SCONUL statistics are an important tool in helping libraries assess how ejournals are being used by their readers. During 1 August 2012 – 31 July 2013 there were 333,006 successful full-text article requests from journals subscribed to by LSHTM Library. A summary of the highest usage figures is below:
- Elsevier: 135,712
- BMJ Publishing Group: 34,624
- Oxford University Press: 25,411
- Nature Publishing Group: 18,452
- Ovid: 12,239
Several publishers saw a significant rise in article requests compared with 2011 – 12. Requests to titles from Wiley, Sage, the American Medical Association, and Taylor & Francis all increased. However, on the flip side requests to some publishers saw a decline. A reduction in JR1 requests can be caused by many factors including difficulty in navigating publisher platforms, material being published as Open Access, authentication issues, and changes in subjects being taught or researched.

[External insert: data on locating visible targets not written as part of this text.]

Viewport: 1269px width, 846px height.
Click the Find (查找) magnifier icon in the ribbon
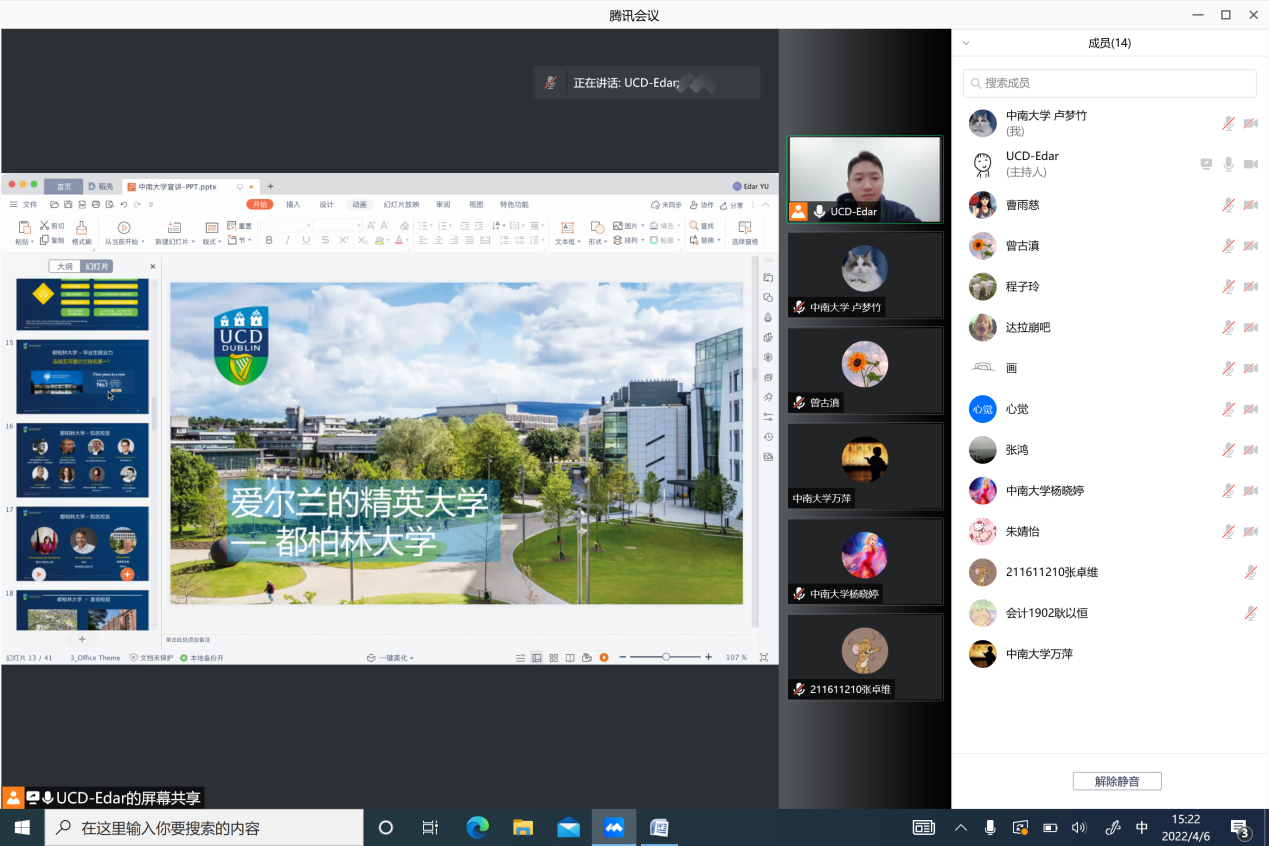pos(694,226)
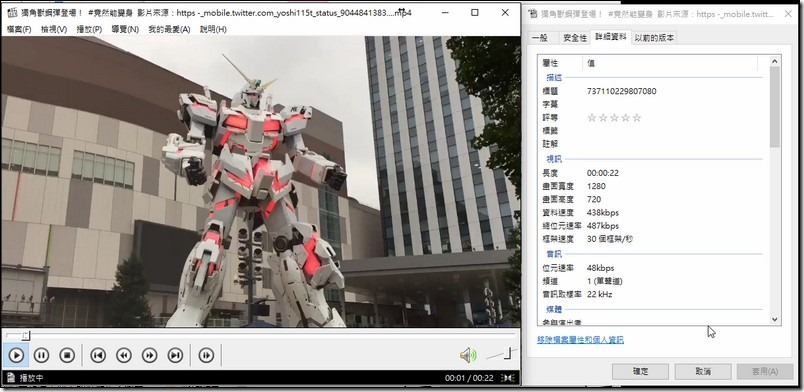804x392 pixels.
Task: Stop playback with the stop icon
Action: 67,355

A report by RIN (2009) showed that a high volume of article downloads in an institution was linked to increased research productivity and outcomes e.g. successful research grant applications, more papers being published, and a greater number of PhD awards. If you have experienced any issues in accessing titles, or think there are ways we can improve our service, we would welcome any feedback (contact details at the end of this post).
Ejournal statistics provide a wealth of usage information and can be used to help the Library maintain a high quality service. For example changing usage patterns can feed into the collection development process, we can ensure ‘value for money’ via our title coverage, and focus marketing drives on particular ejournal packages. However there is a danger in being over-reliant on quantitative data supplied by publishers, and monetary value must be balanced with scholarly need. Statistical variations between years can happen for a variety of internal and external factors. Decisions on ejournal spending and collection development must therefore also be backed up with qualitative evidence.
Each year the LSHTM Library carries out a Journal Consultation, which is open to all LSHTM students and staff. This Consultation asks readers:
- The relevance of new titles suggested by members of the School
- Whether journals ranked as low usage should be retained
- The importance of access to back issues of journals
The 2013 Consultation received a lower response rate than we had hoped for, which inevitably impacted on the validity of any inferences made. The 2014 Consultation will go out to staff and students in the Summer term, and more details will be made available nearer the time. JR1 statistics can only tell us so much – we want to hear from you! If you’d like to make any suggestions concerning the ejournals please contact us at firstname.lastname@example.org , tweet us at @LSHTMlibrary or come in to the Library and speak to us at the Enquiries Desk.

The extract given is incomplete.